Sunday, October 31, 2021

The Shocking Discovery of the Body of James McDonough of Greenwich, Connecticut

 

The Shocking Discovery of the Body of James McDonough of Greenwich, Connecticut

 

The headline read “Found Her Husband’s Body, James McDonough’s Mangled Remains Discovered by His Wife.” [1].

 

James McDonough worked as a gardener for Greenwich (Connecticut) philanthropist Robert M. Bruce. His wife, Agnes Loughran McDonough, saw him off to work the morning of  10 September 1905 and when he did not return, she went to town to look for him. Maybe thinking he stopped by the tavern after work, she re-traced his normal walking commute. Their house was near the tracks and James often took a short cut through the railroad bed.  He “was found horribly mangled by his wife, about 3 yesterday morning [September 11] , in the cut above the Greenwich station.” [1]

 

One newspaper account said “[H]e was in the habit of crossing the tracks each evening and walked on the tracks so that he could see approaching train.”[2]

 

Apparently because of a train wreck in Port Chester, NY, the trains were running that night in the opposite direction “and one coming up behind struck him with fatal results.” [2]

 

Sadly, he was only about 48 years old and left his wife and two children, James Joseph, age 6 and Mary, age 2. [3] He also left a brother, Frank McDonough, also of Greenwich and a sister Annie McDonough McSweeney also of Greenwich. Obviously, his death was quite a shock to his family.

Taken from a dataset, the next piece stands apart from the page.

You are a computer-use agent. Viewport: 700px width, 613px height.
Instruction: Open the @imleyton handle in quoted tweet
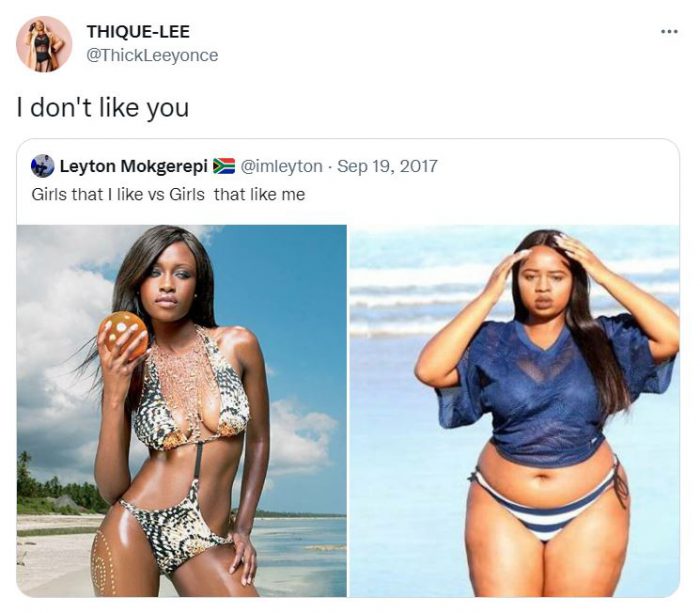[x=282, y=166]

Agnes never re-married and worked most of her life as a laundress in Greenwich until her death in 1946. His surviving children remained in and around Greenwich.

 

[1] “Found Her Husband’s Body, James McDonough’s Mangled Remains Discovered by His Wife,” The Daily Advocate, 13 September 1905, p. 3, col. 3; image copy GenealogyBank (http://www.genealogybank.com : accessed June 27, 2020).

[2] James McDonough Obituary, Greenwich News & Graphic (Greenwich), 16 September 1905, clipping, Greenwich Public Library.

[3] Connecticut State Board of Health, Medical Certificate of Death in Town of Greenwich, No. 4004 (1905), James McDonough; Department of Vital Statistics, Connecticut.